TRY IT:
The data below should be copied out exactly, with its pictures omitted.

DATA SUPPLIED:
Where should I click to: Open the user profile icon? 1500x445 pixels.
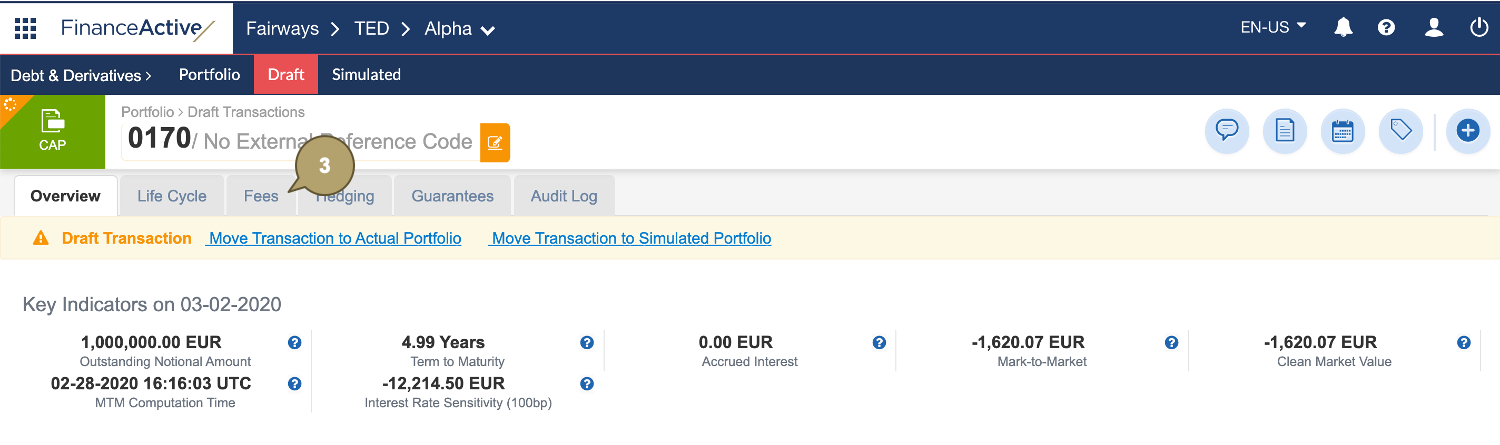pos(1434,28)
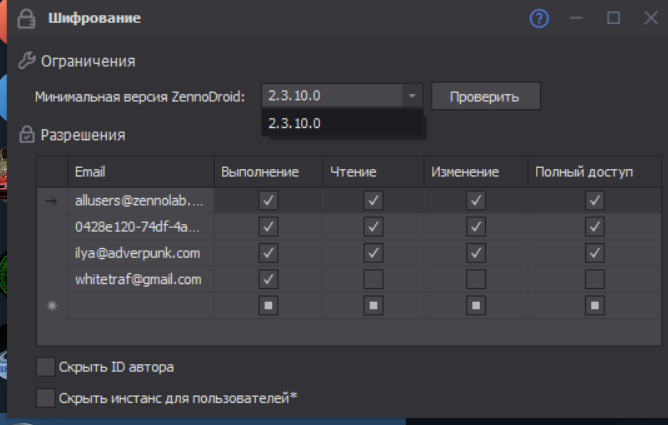
Task: Click the empty Email cell in new row
Action: 140,305
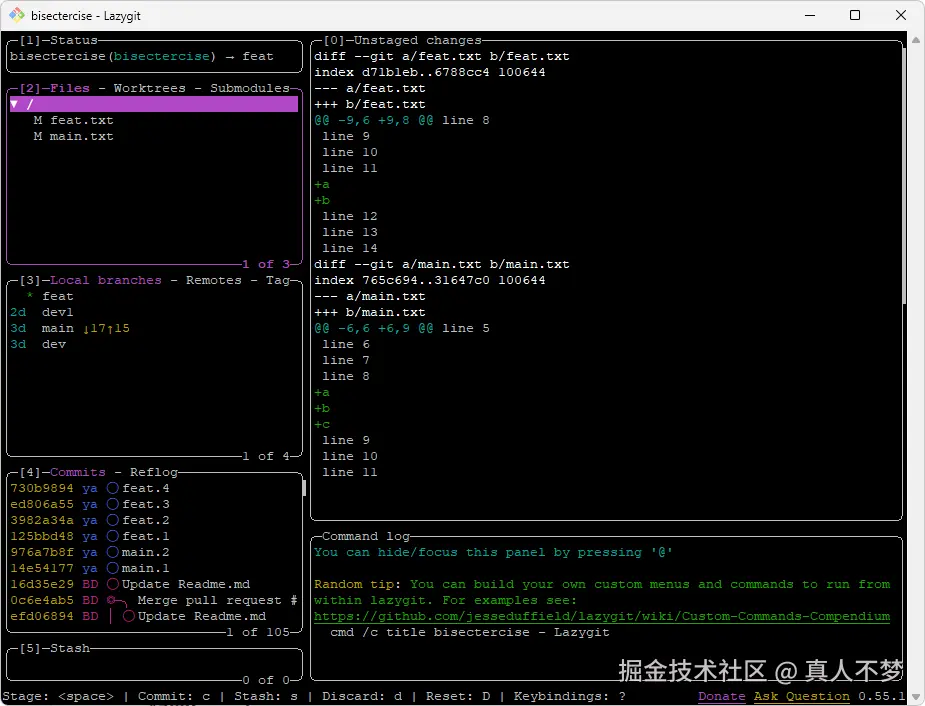This screenshot has height=706, width=925.
Task: Select main.txt in the Files panel
Action: [81, 136]
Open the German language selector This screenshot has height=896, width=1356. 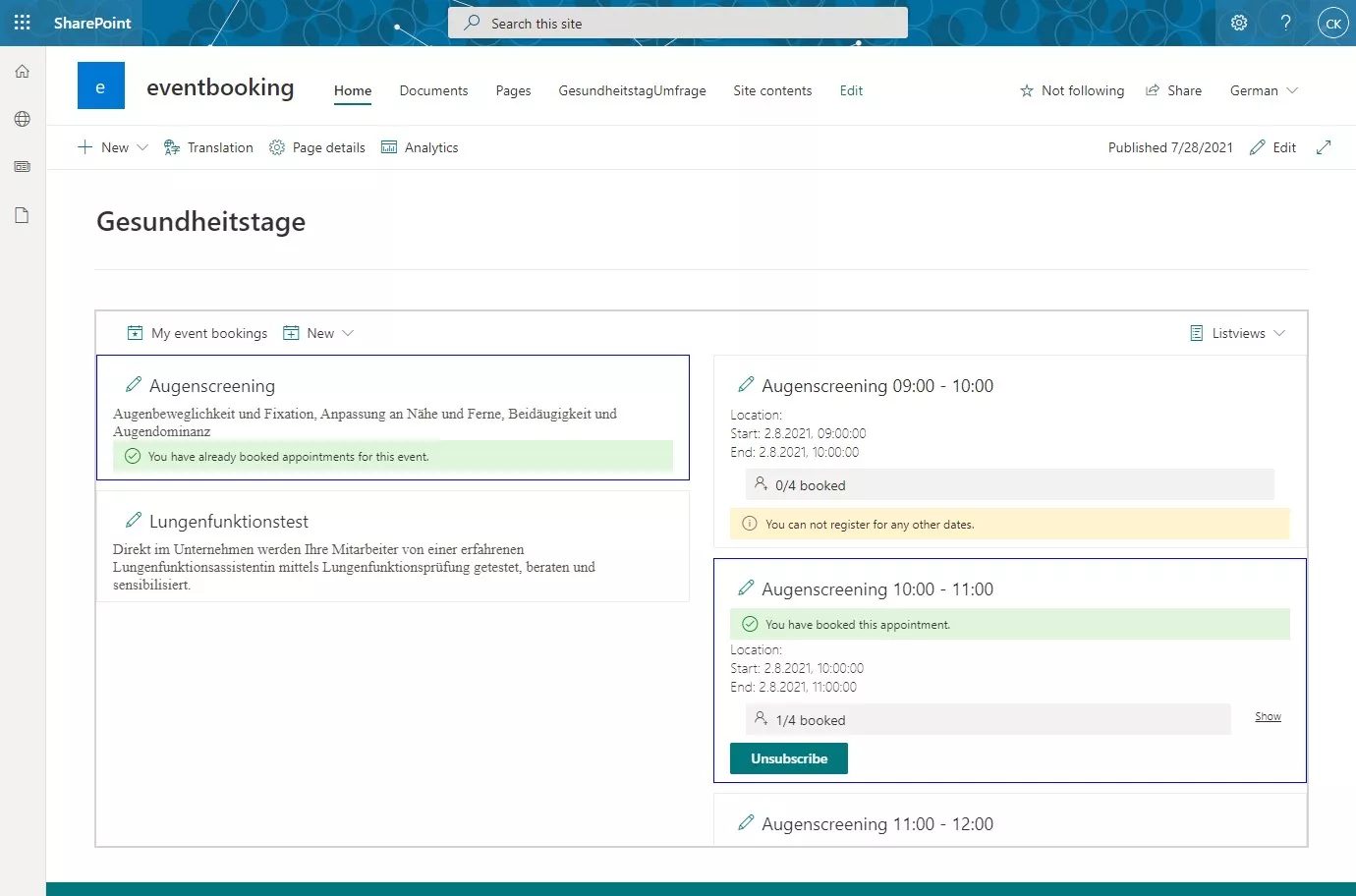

TASK OUTPUT:
Where should I click to: Open the user profile icon? 1500x445 pixels.
pos(1434,28)
Task: Click the empty Email cell in new row
Action: 140,305
This screenshot has height=706, width=925.
Task: Select main.txt in the Files panel
Action: [81, 136]
Open the German language selector This screenshot has height=896, width=1356. 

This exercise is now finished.